Well done, Ms Bichet. Readers might be interested to learn that, in addition to earning you this award, your comment inspired a proposal of marriage which included the promise of a weekly omelette brunch (smoked salmon and Gruyère every Sunday morning? you'd want to get that in writing: if you accept the proposal, please make sure he signs a prenup).
Gentle Readers,
I would like to take advantage of MT's "extended entry" option. Would someone please explain to me, in language suitable for addressing, say, a bright but ignorant 6-year old, just how this is done? E.g., Do I enter the text of my entry in the "Entry Body" box? or in the "Extended Entry" box? or in neither or both of the above? Many thanks.
IA
P.S. I have tried the MT support forum, which is often very helpful.
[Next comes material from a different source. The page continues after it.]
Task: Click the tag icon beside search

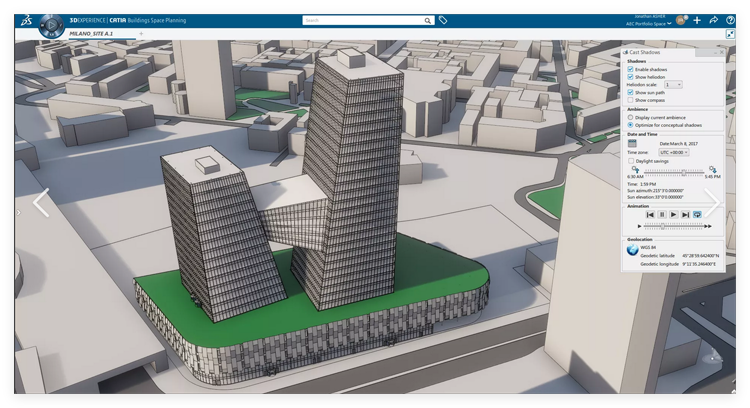Action: point(443,20)
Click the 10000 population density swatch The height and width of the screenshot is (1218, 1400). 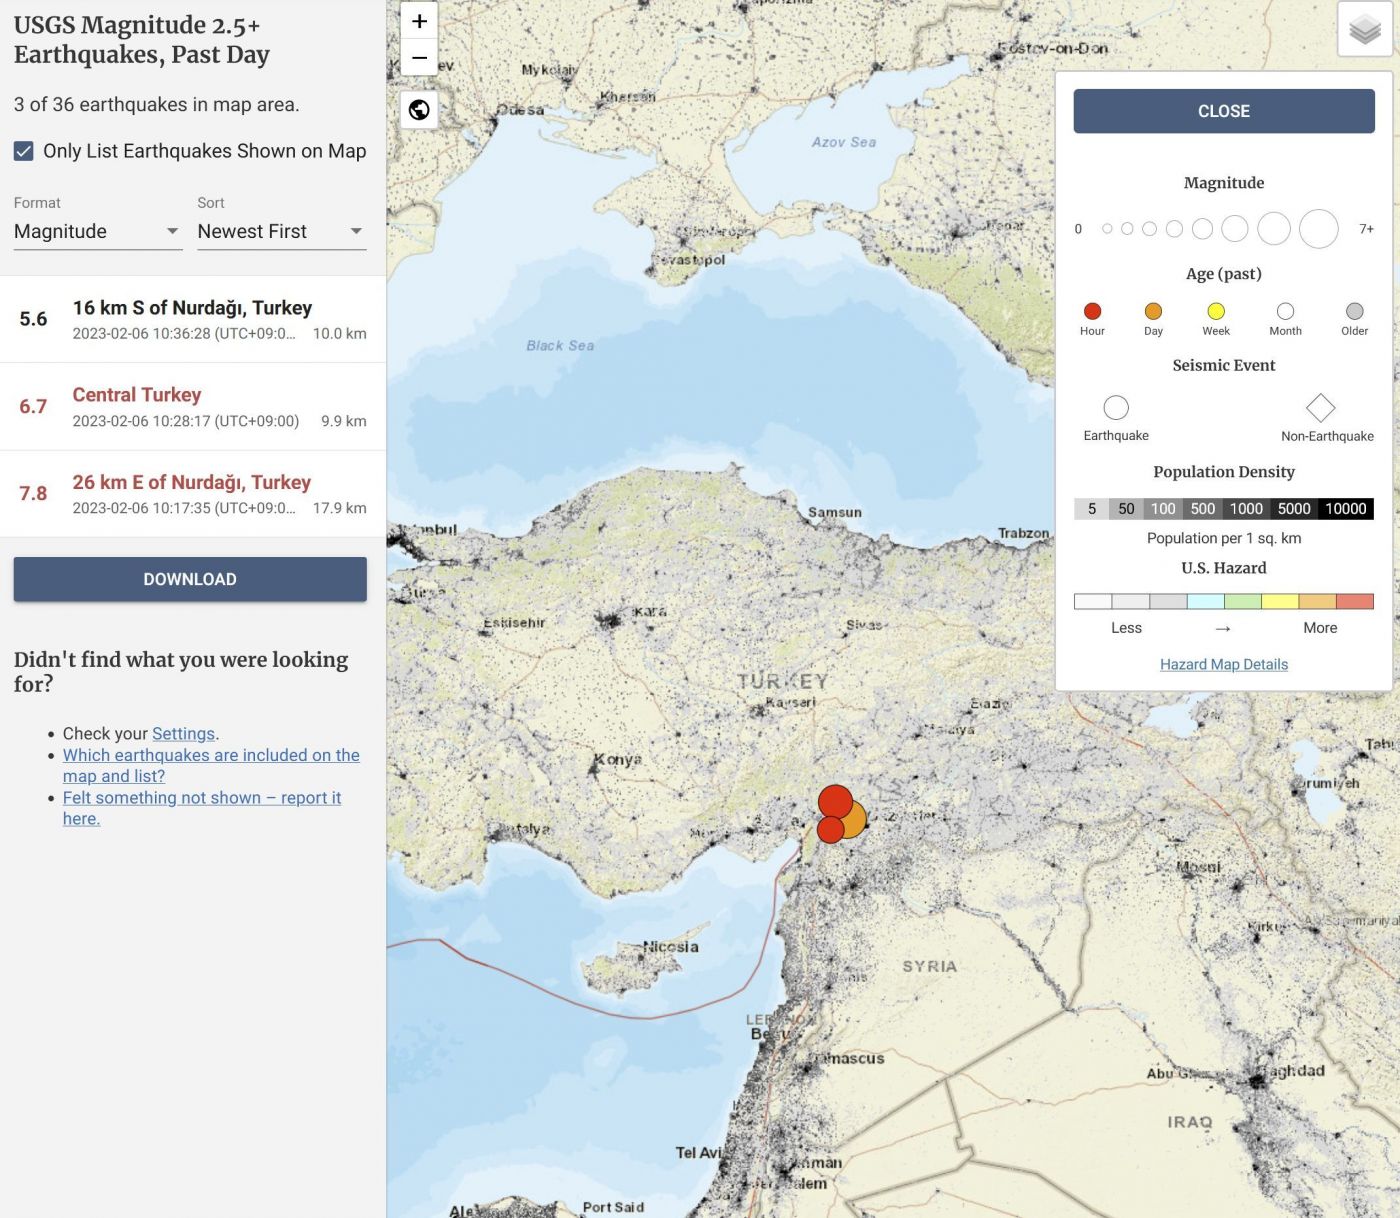(x=1345, y=509)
But the users of that forum tend to presuppose a level of competence that I have yet to achieve.
The Adjunct Problem has rather a nineteenth-century ring to it (think, for example, of the Woman Question). The management at D-squared Digest have drawn inspiration from the nineteenth-century practice of buying and selling military commission and clerical livings to propose the following solution:
If tenured professorships are such great things and recently graduated PhDs want them so much, they are presumably willing to pay for them. Universities should sell their professorships, at whatever price the market will bear.
This follows from an earlier post on Adjunct Pay, where D-squared had promised to provide "a shocking proposal for a solution." Of course, here at Invisible Adjunct we have long since ceased to be shocked by anything concerning the academic labor system. Indeed, readers of this weblog may recall that Mr Thomas H. Benton proposed something along similar lines a couple of months ago, for which he earned a well-deserved Invisible Adjunct Award for Outstanding Achievement in the Field of Excellence (No Cash, Just Glory).
Anticipating opposition to the idea of monetary exchange, D-squared writes that since "the defence of the realm and the cure of souls are no less important than the 'sacred guild of scholars,'" he will "not be taking any objections on the grounds that there is something fundamentally immoral about taking money for an academic post rather than awarding it to the man or woman who has most enthusastically brown-nosed prominent co-authors on journal papers." I happen to agree that there is nothing "fundamentally immoral" about the proposal, though whether it is desirable or even possible is another question altogether. In any case, I impose no such strictures, so please feel free to endorse or reject the proposal on any grounds whatsoever (I do recommend reading D-squared's posts, which are especially perceptive on the "psychic pain" of exclusion from the ranks of the tenurable).
I have to take a bit of a breather, hope to resume shortly.